— Work required —
Please write back every entry exactly, character for character.

— Records for this exercise —

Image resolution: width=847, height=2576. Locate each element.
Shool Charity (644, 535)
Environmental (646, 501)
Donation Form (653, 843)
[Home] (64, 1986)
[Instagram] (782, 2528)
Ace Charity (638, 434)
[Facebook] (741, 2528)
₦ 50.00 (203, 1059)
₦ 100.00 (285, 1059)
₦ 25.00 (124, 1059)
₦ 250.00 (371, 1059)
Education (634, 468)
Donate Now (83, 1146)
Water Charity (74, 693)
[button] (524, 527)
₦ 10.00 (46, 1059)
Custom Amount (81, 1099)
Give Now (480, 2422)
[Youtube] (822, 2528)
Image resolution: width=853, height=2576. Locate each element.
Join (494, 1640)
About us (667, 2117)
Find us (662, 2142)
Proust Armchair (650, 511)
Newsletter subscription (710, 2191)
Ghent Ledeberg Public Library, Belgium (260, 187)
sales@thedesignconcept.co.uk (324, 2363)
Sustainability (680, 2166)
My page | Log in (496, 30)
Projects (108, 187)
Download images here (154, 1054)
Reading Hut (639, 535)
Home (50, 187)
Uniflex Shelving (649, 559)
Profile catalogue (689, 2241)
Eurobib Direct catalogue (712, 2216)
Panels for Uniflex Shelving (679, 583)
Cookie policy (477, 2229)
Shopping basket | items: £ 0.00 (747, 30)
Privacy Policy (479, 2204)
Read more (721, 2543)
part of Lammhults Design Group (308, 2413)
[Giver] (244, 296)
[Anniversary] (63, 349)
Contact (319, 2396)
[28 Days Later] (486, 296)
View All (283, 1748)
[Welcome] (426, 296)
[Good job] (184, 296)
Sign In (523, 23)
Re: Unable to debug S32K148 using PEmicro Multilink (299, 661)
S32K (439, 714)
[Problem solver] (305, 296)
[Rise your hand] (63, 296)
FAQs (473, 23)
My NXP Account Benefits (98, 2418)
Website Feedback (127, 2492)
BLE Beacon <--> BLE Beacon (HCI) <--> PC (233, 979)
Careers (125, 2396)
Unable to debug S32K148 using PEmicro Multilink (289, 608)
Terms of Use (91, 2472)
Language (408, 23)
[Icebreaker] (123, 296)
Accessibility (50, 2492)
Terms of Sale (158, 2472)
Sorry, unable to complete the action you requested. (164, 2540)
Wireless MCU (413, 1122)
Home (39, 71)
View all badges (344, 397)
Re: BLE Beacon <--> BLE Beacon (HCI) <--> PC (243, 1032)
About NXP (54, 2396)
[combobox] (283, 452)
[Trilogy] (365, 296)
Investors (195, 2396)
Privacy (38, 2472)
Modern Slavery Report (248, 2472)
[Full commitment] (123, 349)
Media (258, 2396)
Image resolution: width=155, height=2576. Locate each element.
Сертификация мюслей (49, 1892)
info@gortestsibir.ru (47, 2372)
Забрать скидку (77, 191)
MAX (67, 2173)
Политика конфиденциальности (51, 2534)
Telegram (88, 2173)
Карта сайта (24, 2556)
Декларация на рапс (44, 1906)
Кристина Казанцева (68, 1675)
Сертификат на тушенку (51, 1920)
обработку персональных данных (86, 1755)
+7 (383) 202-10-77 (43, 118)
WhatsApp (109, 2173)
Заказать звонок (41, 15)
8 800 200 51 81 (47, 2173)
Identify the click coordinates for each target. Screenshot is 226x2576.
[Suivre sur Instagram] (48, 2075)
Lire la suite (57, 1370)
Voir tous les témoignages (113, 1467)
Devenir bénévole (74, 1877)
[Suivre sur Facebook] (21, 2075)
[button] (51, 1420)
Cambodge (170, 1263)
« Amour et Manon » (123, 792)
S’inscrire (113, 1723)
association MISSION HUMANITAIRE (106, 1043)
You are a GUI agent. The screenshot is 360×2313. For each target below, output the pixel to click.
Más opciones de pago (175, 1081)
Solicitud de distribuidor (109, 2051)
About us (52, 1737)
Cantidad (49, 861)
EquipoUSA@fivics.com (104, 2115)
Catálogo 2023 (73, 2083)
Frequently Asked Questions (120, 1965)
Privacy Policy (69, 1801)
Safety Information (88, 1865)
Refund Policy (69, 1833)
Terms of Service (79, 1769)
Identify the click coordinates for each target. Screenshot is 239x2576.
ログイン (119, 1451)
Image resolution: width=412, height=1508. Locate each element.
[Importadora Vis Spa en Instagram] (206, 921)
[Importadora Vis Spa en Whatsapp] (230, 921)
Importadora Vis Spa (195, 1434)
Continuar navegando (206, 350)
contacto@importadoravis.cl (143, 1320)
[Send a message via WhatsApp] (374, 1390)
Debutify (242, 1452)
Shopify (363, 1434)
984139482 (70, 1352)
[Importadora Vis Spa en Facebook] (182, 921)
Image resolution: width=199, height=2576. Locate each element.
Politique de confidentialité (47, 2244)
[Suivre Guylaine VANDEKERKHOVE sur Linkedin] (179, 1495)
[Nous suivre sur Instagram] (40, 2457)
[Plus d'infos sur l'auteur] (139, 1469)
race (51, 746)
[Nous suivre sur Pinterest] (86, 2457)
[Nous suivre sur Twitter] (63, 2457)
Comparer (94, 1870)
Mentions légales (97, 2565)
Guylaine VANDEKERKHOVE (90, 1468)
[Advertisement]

— Written solution —
Image resolution: width=847, height=2576. Locate each element.
Shool Charity (644, 535)
Environmental (646, 501)
Donation Form (653, 843)
[Home] (64, 1986)
[Instagram] (782, 2528)
Ace Charity (638, 434)
[Facebook] (741, 2528)
₦ 50.00 (203, 1059)
₦ 100.00 (285, 1059)
₦ 25.00 (124, 1059)
₦ 250.00 (371, 1059)
Education (634, 468)
Donate Now (83, 1146)
Water Charity (74, 693)
[button] (524, 527)
₦ 10.00 (46, 1059)
Custom Amount (81, 1099)
Give Now (480, 2422)
[Youtube] (822, 2528)
Image resolution: width=853, height=2576. Locate each element.
Join (494, 1640)
About us (667, 2117)
Find us (662, 2142)
Proust Armchair (650, 511)
Newsletter subscription (710, 2191)
Ghent Ledeberg Public Library, Belgium (260, 187)
sales@thedesignconcept.co.uk (324, 2363)
Sustainability (680, 2166)
My page | Log in (496, 30)
Projects (108, 187)
Download images here (154, 1054)
Reading Hut (639, 535)
Home (50, 187)
Uniflex Shelving (649, 559)
Profile catalogue (689, 2241)
Eurobib Direct catalogue (712, 2216)
Panels for Uniflex Shelving (679, 583)
Cookie policy (477, 2229)
Shopping basket | items: £ 0.00 (747, 30)
Privacy Policy (479, 2204)
Read more (721, 2543)
part of Lammhults Design Group (308, 2413)
[Giver] (244, 296)
[Anniversary] (63, 349)
Contact (319, 2396)
[28 Days Later] (486, 296)
View All (283, 1748)
[Welcome] (426, 296)
[Good job] (184, 296)
Sign In (523, 23)
Re: Unable to debug S32K148 using PEmicro Multilink (299, 661)
S32K (439, 714)
[Problem solver] (305, 296)
[Rise your hand] (63, 296)
FAQs (473, 23)
My NXP Account Benefits (98, 2418)
Website Feedback (127, 2492)
BLE Beacon <--> BLE Beacon (HCI) <--> PC (233, 979)
Careers (125, 2396)
Unable to debug S32K148 using PEmicro Multilink (289, 608)
Terms of Use (91, 2472)
Language (408, 23)
[Icebreaker] (123, 296)
Accessibility (50, 2492)
Terms of Sale (158, 2472)
Sorry, unable to complete the action you requested. (164, 2540)
Wireless MCU (413, 1122)
Home (39, 71)
View all badges (344, 397)
Re: BLE Beacon <--> BLE Beacon (HCI) <--> PC (243, 1032)
About NXP (54, 2396)
[combobox] (283, 452)
[Trilogy] (365, 296)
Investors (195, 2396)
Privacy (38, 2472)
Modern Slavery Report (248, 2472)
[Full commitment] (123, 349)
Media (258, 2396)
Image resolution: width=155, height=2576. Locate each element.
Сертификация мюслей (49, 1892)
info@gortestsibir.ru (47, 2372)
Забрать скидку (77, 191)
MAX (67, 2173)
Политика конфиденциальности (51, 2534)
Telegram (88, 2173)
Карта сайта (24, 2556)
Декларация на рапс (44, 1906)
Кристина Казанцева (68, 1675)
Сертификат на тушенку (51, 1920)
обработку персональных данных (86, 1755)
+7 (383) 202-10-77 (43, 118)
WhatsApp (109, 2173)
Заказать звонок (41, 15)
8 800 200 51 81 (47, 2173)
Identify the click coordinates for each target. Screenshot is 226x2576.
[Suivre sur Instagram] (48, 2075)
Lire la suite (57, 1370)
Voir tous les témoignages (113, 1467)
Devenir bénévole (74, 1877)
[Suivre sur Facebook] (21, 2075)
[button] (51, 1420)
Cambodge (170, 1263)
« Amour et Manon » (123, 792)
S’inscrire (113, 1723)
association MISSION HUMANITAIRE (106, 1043)
You are a GUI agent. The screenshot is 360×2313. For each target below, output the pixel to click.
Más opciones de pago (175, 1081)
Solicitud de distribuidor (109, 2051)
About us (52, 1737)
Cantidad (49, 861)
EquipoUSA@fivics.com (104, 2115)
Catálogo 2023 (73, 2083)
Frequently Asked Questions (120, 1965)
Privacy Policy (69, 1801)
Safety Information (88, 1865)
Refund Policy (69, 1833)
Terms of Service (79, 1769)
Identify the click coordinates for each target. Screenshot is 239x2576.
ログイン (119, 1451)
Image resolution: width=412, height=1508. Locate each element.
[Importadora Vis Spa en Instagram] (206, 921)
[Importadora Vis Spa en Whatsapp] (230, 921)
Importadora Vis Spa (195, 1434)
Continuar navegando (206, 350)
contacto@importadoravis.cl (143, 1320)
[Send a message via WhatsApp] (374, 1390)
Debutify (242, 1452)
Shopify (363, 1434)
984139482 (70, 1352)
[Importadora Vis Spa en Facebook] (182, 921)
Image resolution: width=199, height=2576. Locate each element.
Politique de confidentialité (47, 2244)
[Suivre Guylaine VANDEKERKHOVE sur Linkedin] (179, 1495)
[Nous suivre sur Instagram] (40, 2457)
[Plus d'infos sur l'auteur] (139, 1469)
race (51, 746)
[Nous suivre sur Pinterest] (86, 2457)
[Nous suivre sur Twitter] (63, 2457)
Comparer (94, 1870)
Mentions légales (97, 2565)
Guylaine VANDEKERKHOVE (90, 1468)
[Advertisement]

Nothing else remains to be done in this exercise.